Liz Lessner: Raw/hide
Liz Lessner is a sculptor whose work combines traditional fabrication techniques and emerging technologies to create novel sensory experiences. She was the 2023-24 Nadine Carter Russel Endowed Chair in the School of Art at Louisiana State University and a 2019 Scholar in Residence at the CrossLab for Innovation and Prototyping at the University of Fortaleza. She was also a 2019 Fulbright Scholar affiliated with the Department of Expressions and Languages at the Federal University of Rio de Janeiro as well as the CrossLab Research Group at the University of Fortaleza in Ceará, Brazil. Lessner has had solo shows at the Front in New Orleans, LA; VisArts in Rockville, MD; Honfleur Gallery in Washington, D.C.; and Big Orbit, a Center for Exploratory and Perceptual Arts Project Space in Buffalo, NY. She has exhibited nationally and internationally at A.I.R. Gallery in Brooklyn, New York; Hallwalls Contemporary Art Center in Buffalo, New York; Guapamacátaro Center for Art and Ecology, Michoacán, Mexico; and Everard Read’s Circa Gallery in Cape Town, South Africa. Her research into embedded electronics’ ability to create novel sensory experiences has been supported by grants like the Mark Diamond Research Fund and fellowships like the Eyeo Artists Fellowship.
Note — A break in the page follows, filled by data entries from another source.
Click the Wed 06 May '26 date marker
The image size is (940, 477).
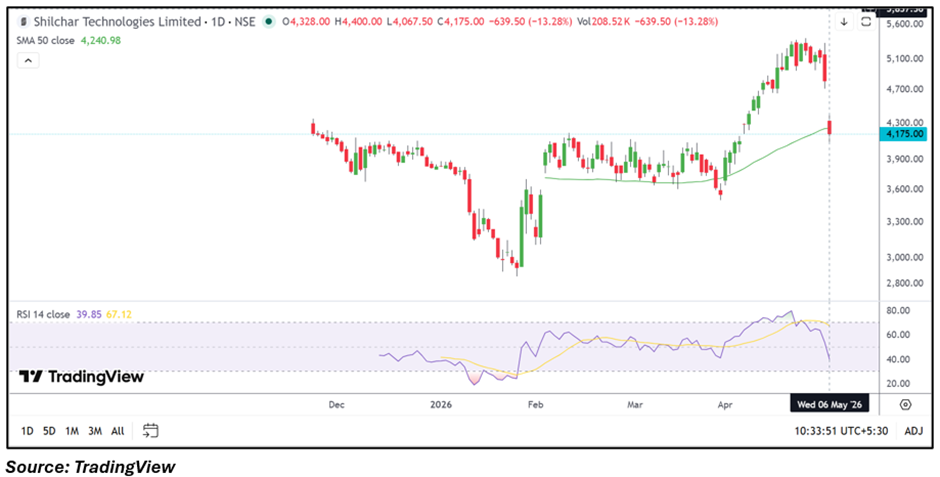(x=829, y=405)
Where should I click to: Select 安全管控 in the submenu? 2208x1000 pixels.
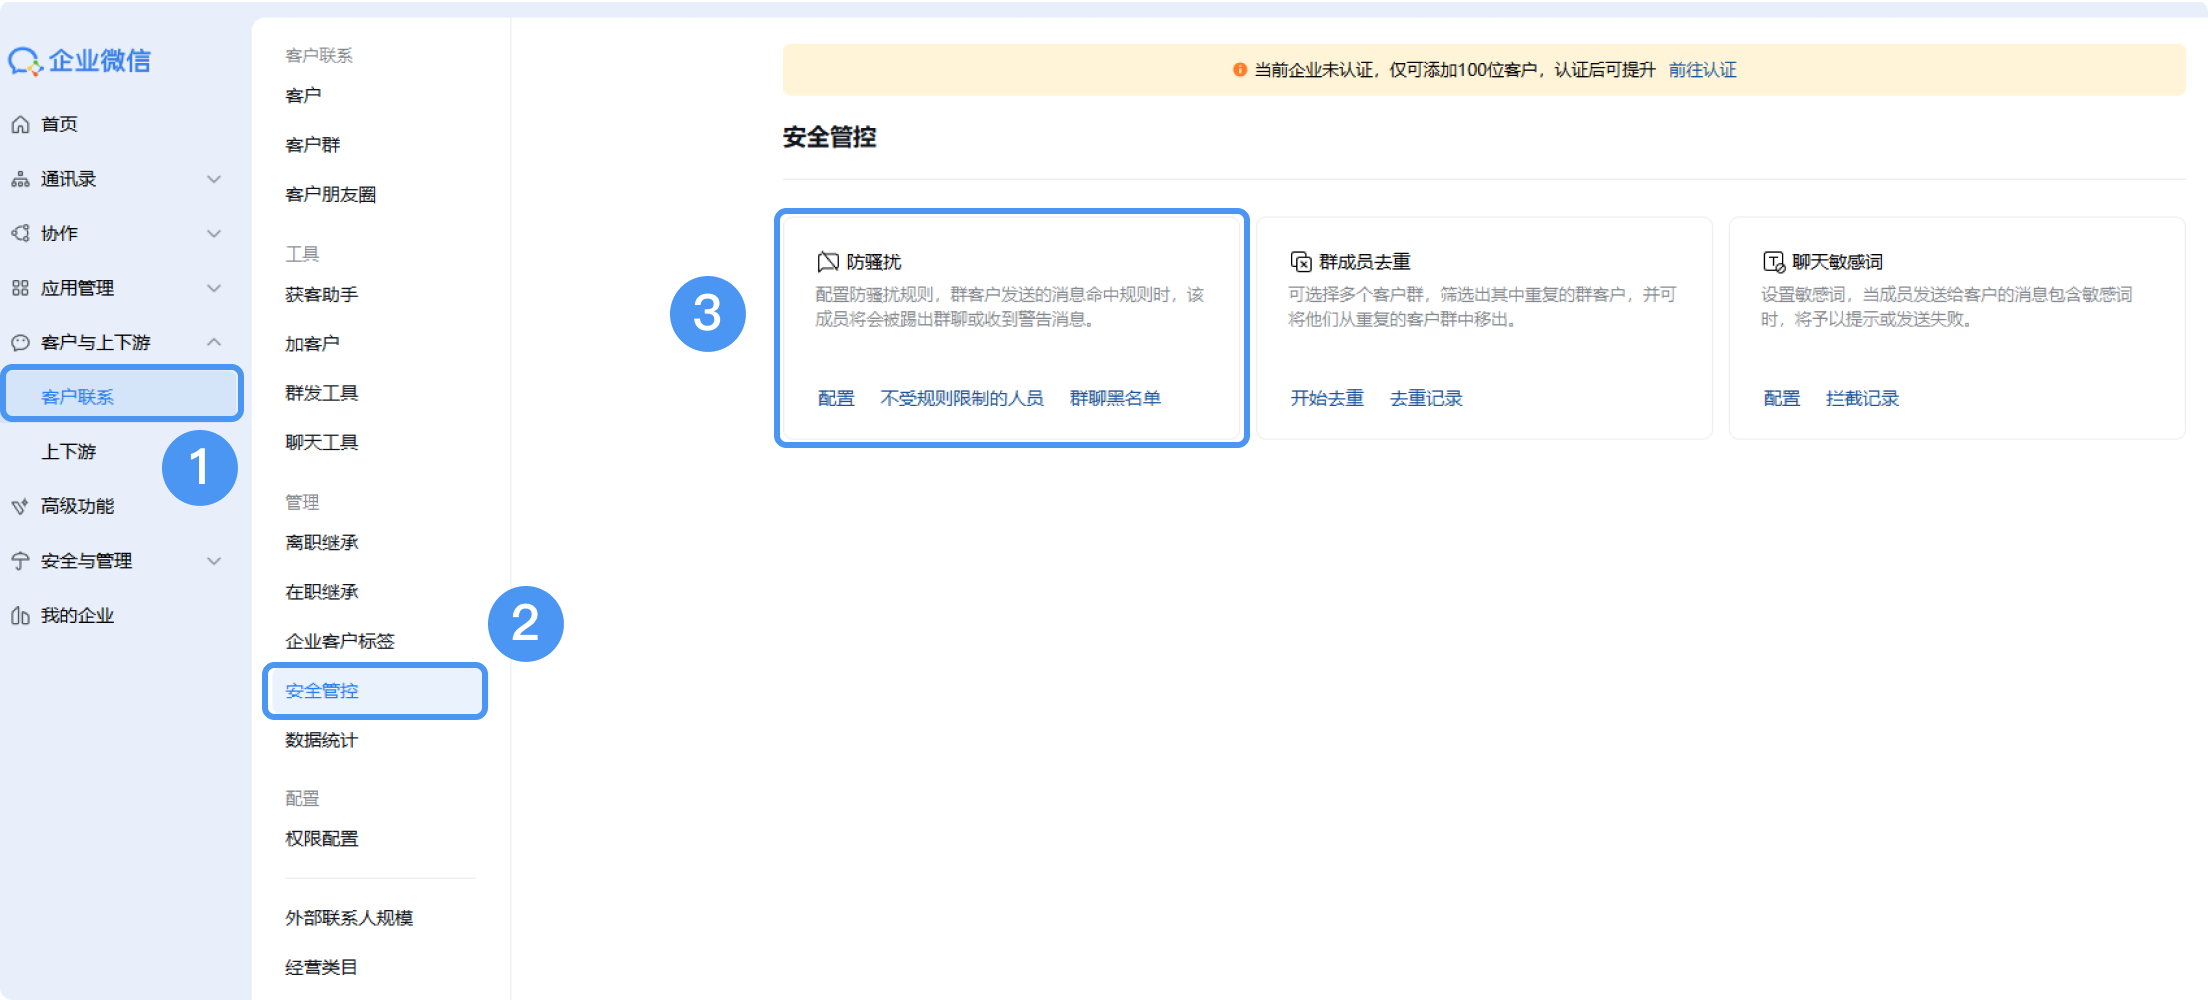tap(322, 691)
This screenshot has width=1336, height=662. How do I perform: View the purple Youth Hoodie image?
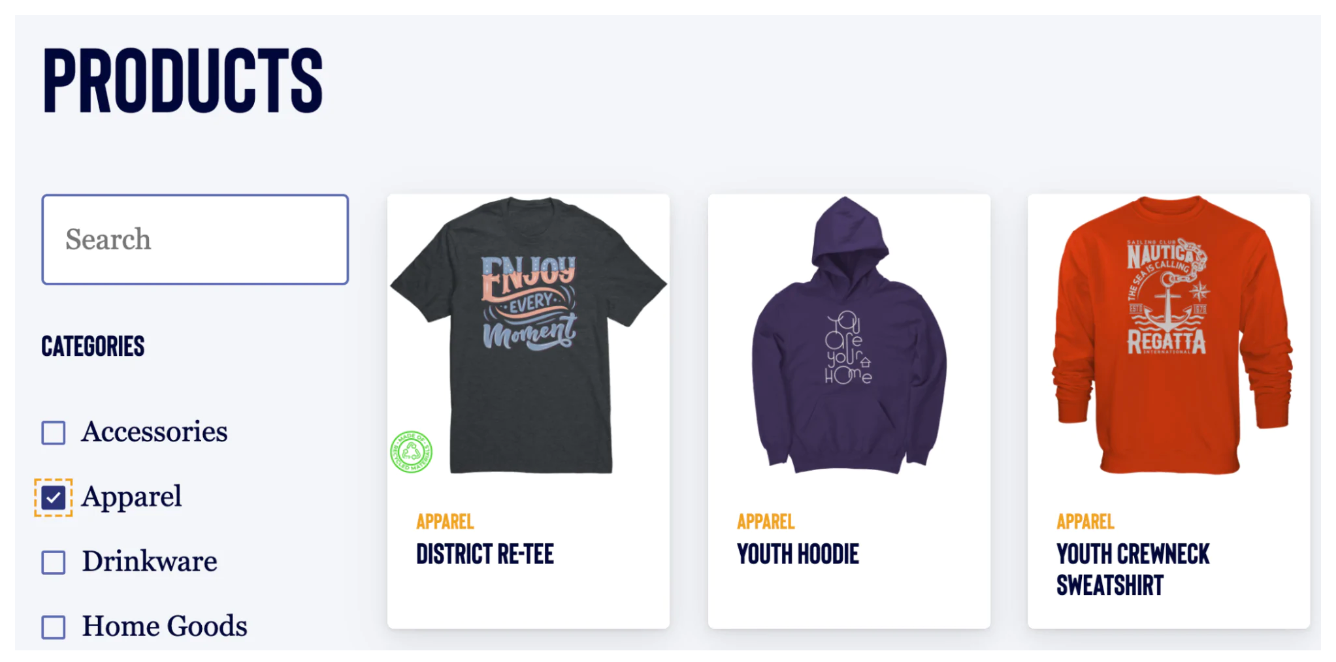point(849,336)
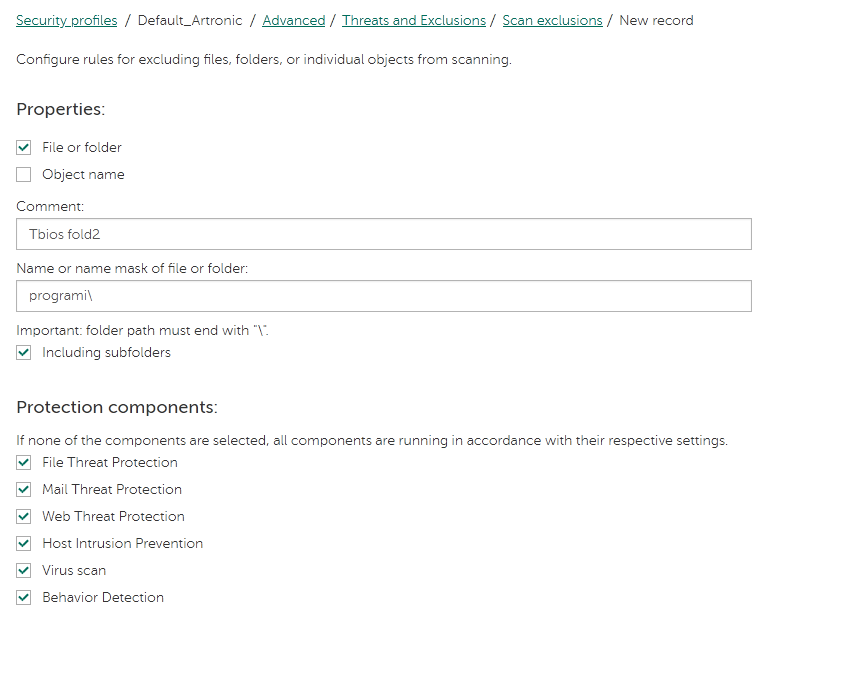Toggle Including subfolders checkbox
The width and height of the screenshot is (855, 688).
click(23, 353)
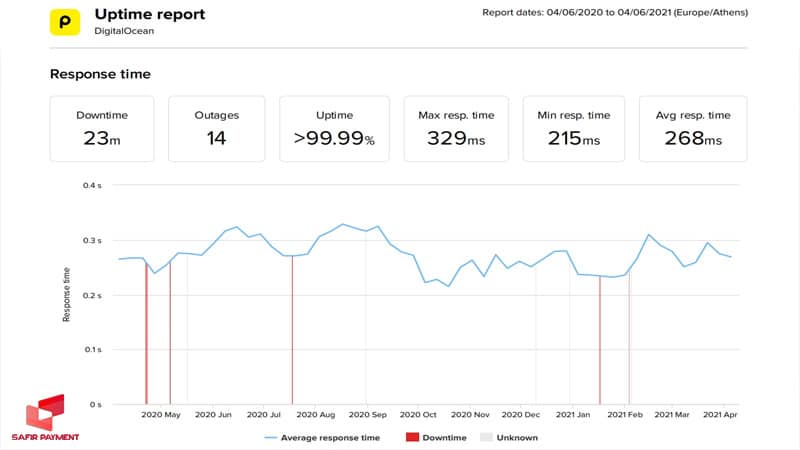Click the 2020 May x-axis label
This screenshot has height=450, width=800.
tap(161, 414)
She is the founder of the Sensory Engagement Lab, a community-based research platform that probes how novel combinations of materials and embedded electronics contribute to sensory experience. She is also a co-founder of Yes We Cannibal, the collaborative creative practice of Mat Keel and Liz Lessner. Their collaboration results in artworks, artifacts, and a relational aesthetics project in the form of a 2020-2025 Baton Rouge, LA based experimental project space for art, performance, and social research.
About the Exhibit
Liz makes sculptures that use sensory perception to reframe interpersonal interactions. These objects combine traditional sculpture materials with computing to create multi-sensory experiences that are often interactive. Gesture is the fulcrum of this work, leading to sculptures and installations that are relational and responsive. These objects consider social feedback loops, popular narratives of desire, as well as mythology and nostalgia and the fetishism that both imply.
They explore negotiations of power and status, authenticity and performance, and preconscious affinities and desires through forms that unsettle and attract. These works activate viewers’ bodily awareness, and invite viewers to invent ways of interacting with the work that the artist has not conceived.